> _Written exercise A_: Summarize the thread on setting up RAID10 with more than four drives in two sentences.
> _Written exercise B_: In the thread on setting up RAID10 with more than four drives, what operating system did David Lang use to create his redundant RAID1 array?

> _Document_:
Start

Re: setting up raid10 with more than 4 drives

From
david@lang.hm
Date:
On Wed, 30 May 2007, Jonah H. Harris wrote:

> On 5/29/07, Luke Lonergan <llonergan@greenplum.com> wrote:
>>  AFAIK you can't RAID1 more than two drives, so the above doesn't make
>>  sense
>>  to me.
>
> Yeah, I've never seen a way to RAID-1 more than 2 drives either.  It
> would have to be his first one:
>
> D1 + D2 = MD0 (RAID 1)
> D3 + D4 = MD1 ...
> D5 + D6 = MD2 ...
> MD0 + MD1 + MD2 = MDF (RAID 0)
>

I don't know what the failure mode ends up being, but on linux I had no
problems creating what appears to be a massively redundant (but small) array

md0 : active raid1 sdo1[10](S) sdn1[8] sdm1[7] sdl1[6] sdk1[5] sdj1[4] sdi1[3] sdh1[2] sdg1[9] sdf1[1] sde1[11](S)
sdd1[0]
       896 blocks [10/10] [UUUUUUUUUU]

David Lang

Re: setting up raid10 with more than 4 drives

From
"Peter Childs"
Date:


On 30/05/07, david@lang.hm <david@lang.hm> wrote:
On Wed, 30 May 2007, Jonah H. Harris wrote:

> On 5/29/07, Luke Lonergan <llonergan@greenplum.com> wrote:
>>  AFAIK you can't RAID1 more than two drives, so the above doesn't make
>>  sense
>>  to me.
>
> Yeah, I've never seen a way to RAID-1 more than 2 drives either.  It
> would have to be his first one:
>
> D1 + D2 = MD0 (RAID 1)

End

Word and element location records
Start

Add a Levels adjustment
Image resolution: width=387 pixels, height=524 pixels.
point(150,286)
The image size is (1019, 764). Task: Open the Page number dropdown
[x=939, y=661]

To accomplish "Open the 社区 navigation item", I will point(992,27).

End
Start

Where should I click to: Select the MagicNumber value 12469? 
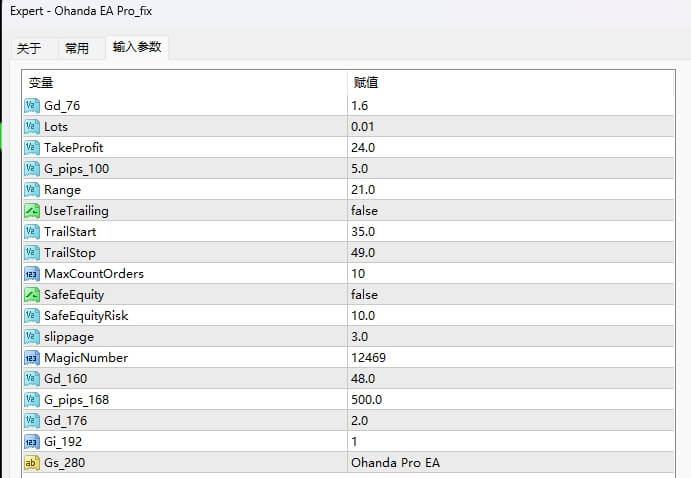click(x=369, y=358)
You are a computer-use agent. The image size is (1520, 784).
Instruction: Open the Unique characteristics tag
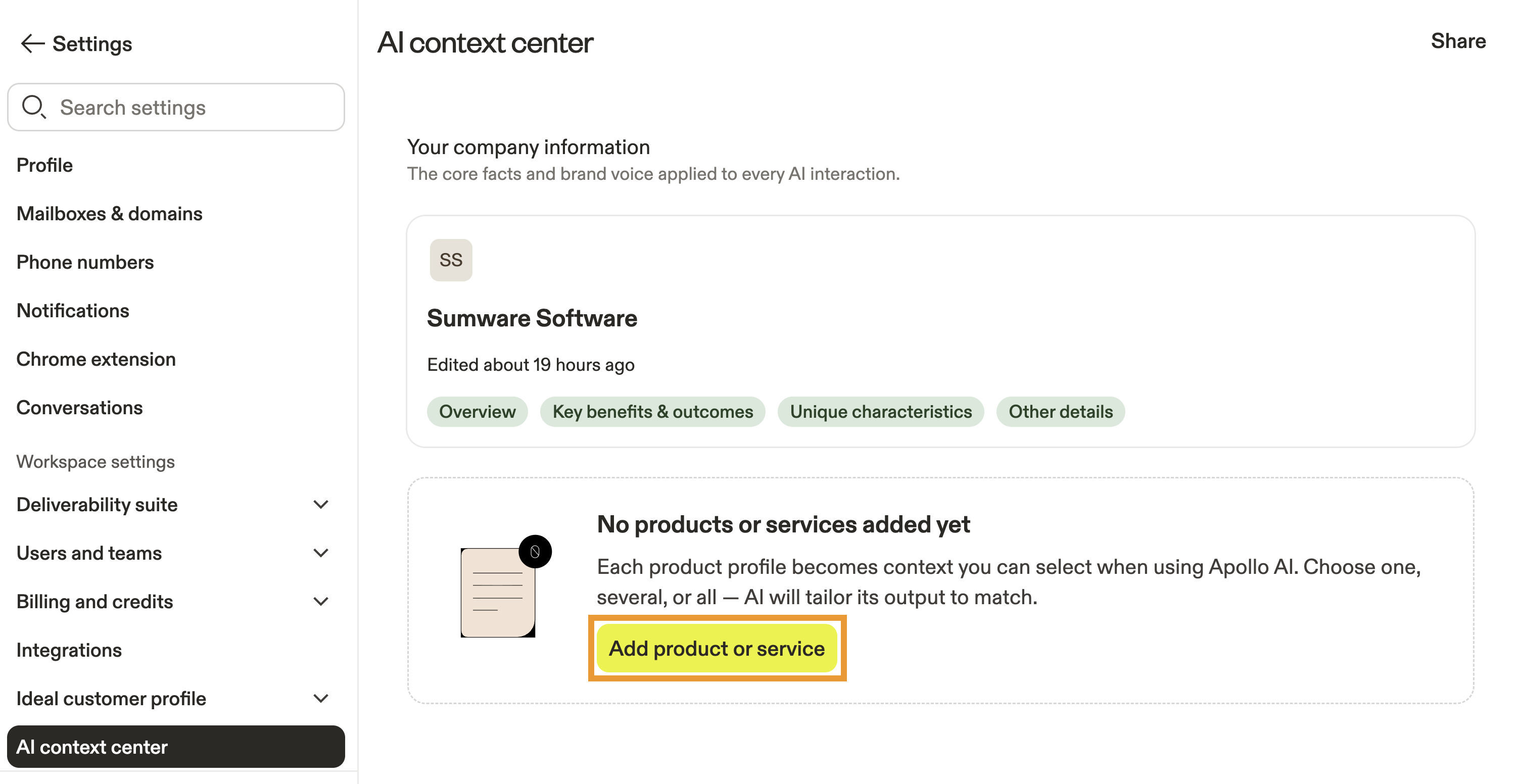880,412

End

> _Exercise result A_: One participant says RAID1 can't span more than two drives, and another agrees and proposes pairing drives into three RAID 1 mirrors that are then striped together as RAID 0. David Lang replies that on Linux he created a massively redundant but small RAID1 array with many drives without problems, though he doesn't know what its failure mode would be.

> _Exercise result B_: Linux.